The language also sits at a fascinating crossroads in the history of open-source security tooling. Its 2005 split — proprietary Nessus on one side, GPL-licensed OpenVAS on the other — is one of the better-known examples of a community fork preserving an open implementation after a commercial relicensing. Through both lineages, NASL has quietly become one of the most consequential little languages in network security: rarely discussed outside the field, but running underneath a huge share of the world’s vulnerability scans.

Timeline

1998
Renaud Deraison, a French developer then in his late teens, launches the open-source Nessus project as a free remote vulnerability scanner. Late that year he writes 'pkt_forge', a private interactive shell for forging and sending raw IP packets — a tool whose interpreter became the seed of NASL.
1999
Over the following months, pkt_forge is extended to perform a broad range of network operations and folded into Nessus as a dedicated scripting language: the Nessus Attack Scripting Language, or NASL. Individual vulnerability checks ('plugins') can now be written as small .nasl scripts rather than compiled C.
2002
Michel Arboi writes a Bison-based parser for NASL and, with Renaud Deraison, begins rewriting the language engine from scratch. The new implementation — dubbed NASL2 — is reported to be largely working by August 2002.
2003
The NASL2 rewrite is completed in early 2003 and ships with the Nessus 2 line. The Bison-based parser replaced the original hand-written interpreter, which its authors reportedly found difficult to maintain, and NASL2 became the foundation for all later NASL development.
2005
In October 2005, Tenable Network Security (co-founded by Deraison) relicenses Nessus 3 under a proprietary, closed-source license. Tenable's NASL plugin feed becomes a commercial product, and many shipped plugins are distributed in compiled or encrypted form.
2006
A fork of the last open-source Nessus, originally called GNessUs, is rebranded as OpenVAS, keeping the NASL engine and a community-maintained feed of checks available under the GNU General Public License.
2008
Greenbone Networks takes over the development of OpenVAS and the open NASL feed, building the broader Greenbone Vulnerability Management (GVM) framework around the openvas-scanner that executes NASL plugins.
2017
Tenable introduces a new NASL compiler in Nessus 6.10.0 (released 31 January 2017) to speed up plugin loading and execution as the plugin library continued to grow.
2020s
NASL remains in active maintenance on both sides of the fork: Tenable ships and updates its commercial NASL plugin feed for Nessus, Tenable.io, and Tenable.sc, while Greenbone continues to develop the openvas-scanner and its GPL-licensed community NASL feed.

Notable Uses & Legacy

Tenable Nessus

Nessus, one of the most widely used commercial vulnerability scanners, runs its checks as NASL plugins.

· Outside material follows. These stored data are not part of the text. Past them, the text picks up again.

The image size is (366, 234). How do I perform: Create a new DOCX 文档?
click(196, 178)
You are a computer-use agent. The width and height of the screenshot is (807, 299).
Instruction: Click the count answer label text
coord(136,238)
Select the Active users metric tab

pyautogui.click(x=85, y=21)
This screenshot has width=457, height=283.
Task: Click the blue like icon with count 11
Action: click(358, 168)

Each plugin encodes how to detect a particular flaw or misconfiguration, the affected versions, and remediation guidance.

Greenbone OpenVAS / GVM

The open-source OpenVAS scanner, part of Greenbone Vulnerability Management, executes a community feed of NASL checks distributed under the GPL — the basis of one of the most popular free vulnerability-management stacks.

Security researchers and plugin authors

Researchers write custom NASL plugins to detect newly disclosed CVEs, test for specific misconfigurations, or validate exploits, then run them through the nasl/openvas-nasl interpreter or load them into a scanner.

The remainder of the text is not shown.